### Request 1:
In the extract, what was the first book in the succession known as The Newgate Calendar?
### Request 2:
Turn the paragraph of the extract that begins "In the nineteenth century an essay was written" into a bulleted list that keeps its main facts.
### Request 3:
List every book or essay that the extract names by its title.
[Start of Extract to read]
London: The Biography
Page 34
The tradition continued in the sensational accounts of the lives of famous criminals, whose exploits were every bit as melodramatic as the characters upon the stage. “You cannot conceive,” wrote Horace Walpole in the latter part of the eighteenth century, “the ridiculous rage there is for going to Newgate, the prints that are published of the malefactors, and the memoirs of their lives set forth with as much parade as Marshal Turenne’s.” Swift satirised that “rage” some decades earlier with his description of “Tom Clinch” being driven to the scaffold:
The maids to the doors and the balconies ran,
And said, “Lack-a-day! he’s a proper young man.”
In the nineteenth century an essay was written on “Popular Admiration for Great Thieves,” in which it is noted that in the previous century Englishmen were no less “vain in boasting of the success of their highwaymen than of the bravery of their troops.” Hence the widespread popularity of The Newgate Calendar, the general title given to a succession of books which began to emerge at the end of the eighteenth century; the first was The Malefactor’s Register or New Newgate and Tyburn Calendar, and its popularity was such that it can be compared to Foxe’s Book of Martyrs in the mid-sixteenth century or perhaps the ubiquitous legends about saints of the medieval period. It might even be compared to the vogue for fairy tales emerging in the early nineteenth century. The ambiguity of the genre is further compounded by the school of the “Newgate novel” which emerged in the same period, with such celebrated practitioners as Harrison Ainsworth and Bulwer Lytton. It is perhaps significant that in Newgate itself the inmates were addicted to “light literature … novels, flash songs, plays, books.” Everyone was copying everyone else.
[End of Extract to read]
[Start of Supplied records]
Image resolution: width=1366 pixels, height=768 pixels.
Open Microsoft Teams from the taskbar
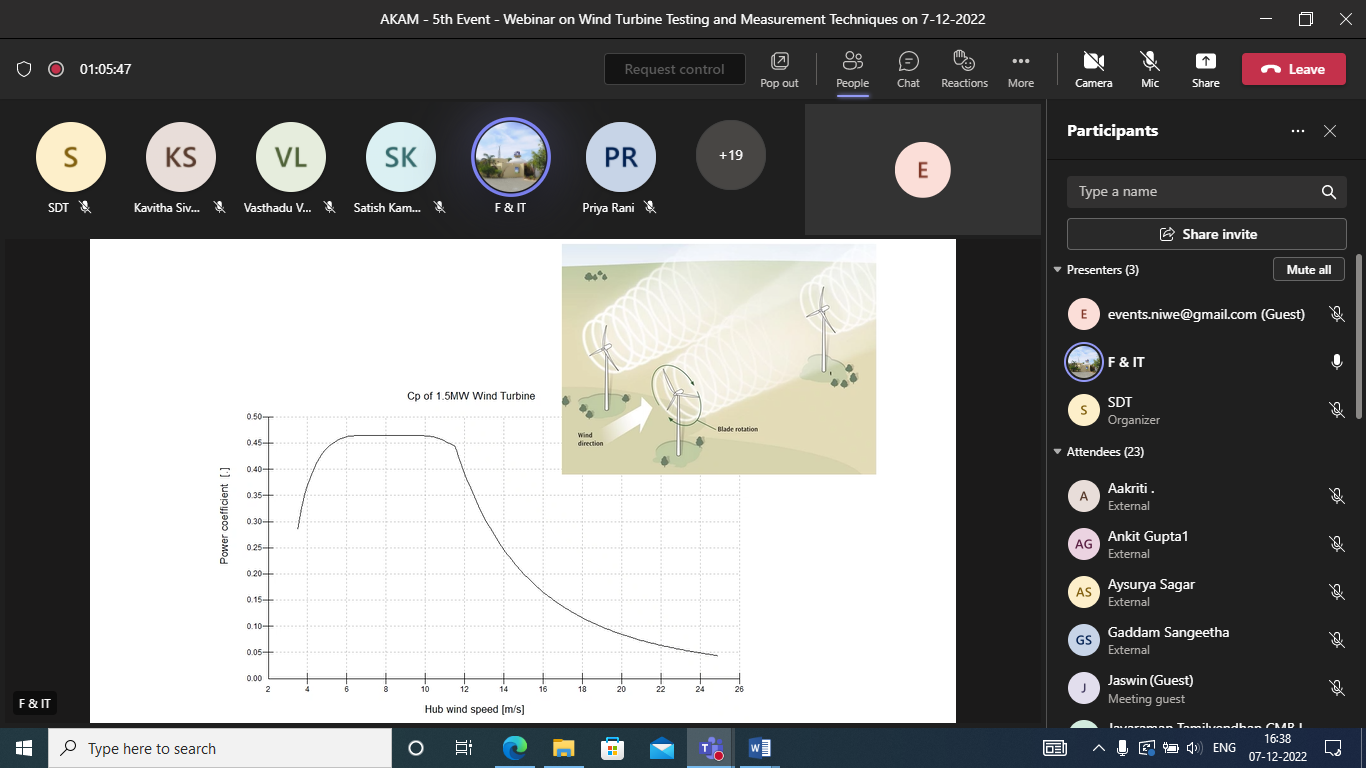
[End of Supplied records]
[Start of Supplied records]
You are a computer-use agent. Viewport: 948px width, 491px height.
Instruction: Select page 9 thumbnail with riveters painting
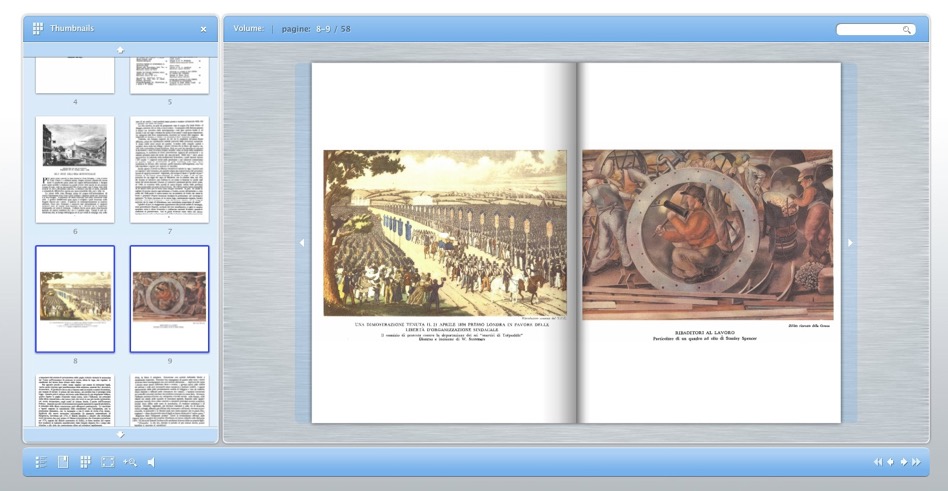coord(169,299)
[End of Supplied records]
[Start of Supplied records]
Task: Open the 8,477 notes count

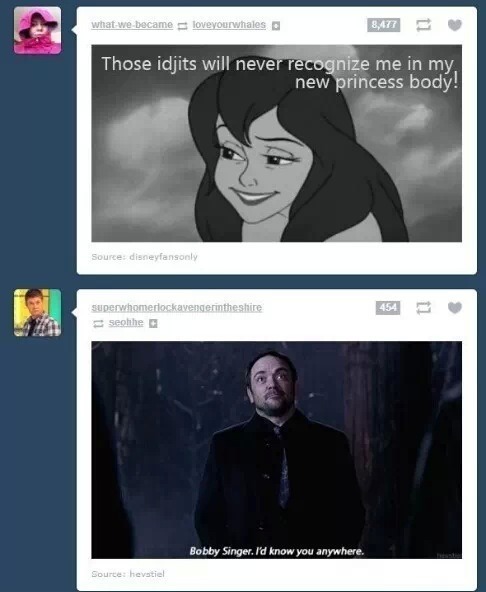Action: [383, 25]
[End of Supplied records]
### Exercise result 1:
The Malefactor's Register or New Newgate and Tyburn Calendar.

### Exercise result 2:
- A nineteenth-century essay, "Popular Admiration for Great Thieves," noted that eighteenth-century Englishmen boasted of their highwaymen as much as of their troops' bravery.
- This explains the wide popularity of The Newgate Calendar, a succession of books that began at the end of the eighteenth century.
- The first of these was The Malefactor's Register or New Newgate and Tyburn Calendar.
- Its popularity can be compared to that of Foxe's Book of Martyrs in the mid-sixteenth century, to medieval legends about saints, and even to the vogue for fairy tales in the early nineteenth century.
- The "Newgate novel" arose in the same period, with Harrison Ainsworth and Bulwer Lytton among its best-known writers, which made the genre even more ambiguous.
- The inmates of Newgate themselves were addicted to "light literature": novels, flash songs, plays and books.
- Everyone was copying everyone else.

### Exercise result 3:
- "Popular Admiration for Great Thieves"
- The Newgate Calendar
- The Malefactor's Register or New Newgate and Tyburn Calendar
- Foxe's Book of Martyrs